Abstinance is not impossible. It's merely a choice. Do we love the idea of sex and fitting in with the world more, or do we love God more?

My wife is an incredibly beautiful woman, and coming from a Christian family, she chose to keep God's word until we were joined. It was not easy for her, because she had many approaches and often wanted to experience what other people her age were going through, but she persevered.

I was the opposite. I was not a Christian and was very sexually active. To be honest, I can't even remember most of the girls I was with. I can say to you now though, that I wish I had stayed a virgin until marriage.

Why? Yes, it is God's will, but why does God want us to keep pure for the one we will marry?

I believe it is because God created us, and he knows what is truly best and beneficial for us. So God created man in his own image, in the image of God he created him; male and female he created them (Ge 1:27)

When my wife and I are together, she can give herself fully to me. I am the only man she has ever known, and sex for her is completely tied to me and the love we have together. I believe the Bible tells us that when we have sex with a woman, we become 'one flesh' (Ge 2:24). I've united myself with so many women, and they each have a small part of me. When I am 'with' my wife. I'm only partially there. My thoughts sometimes drift to other women... and this is not fair to her, to our relationship, or to the commitment I made with God when I married her. I truly wish I could be as sexually devoted and focussed on her as she is to me.

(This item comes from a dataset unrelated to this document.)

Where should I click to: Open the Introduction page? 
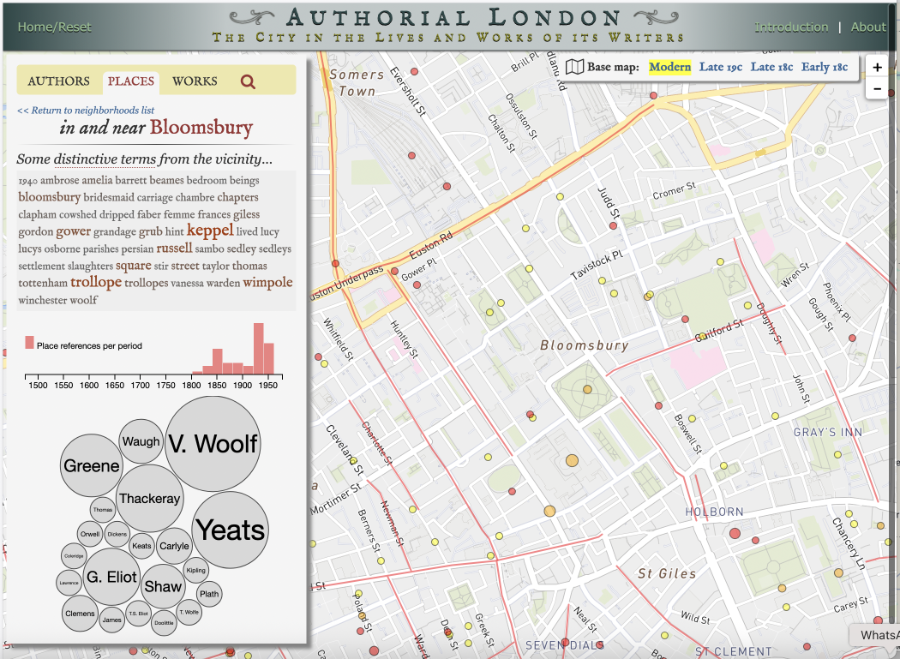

There is also a price to pay for the women I've been with. In some way, I've also left my mark on them, and been responsible for some of the brokeness in their relationships because of that. This was my act of selfishness, because I think as men, we know that sex often means more emotionally to the woman than it does to us.

The idea that sex makes us men is a lie. Following the herd because I am too weak to stand by what I believe does not make me a man.

Having the strength and the courage to do what is right, and Godly, not through my strength, but through God's... that makes me a man. God has so richly blessed me in every way, but most of all through Christ in my life. How can I not give him what little I have to offer?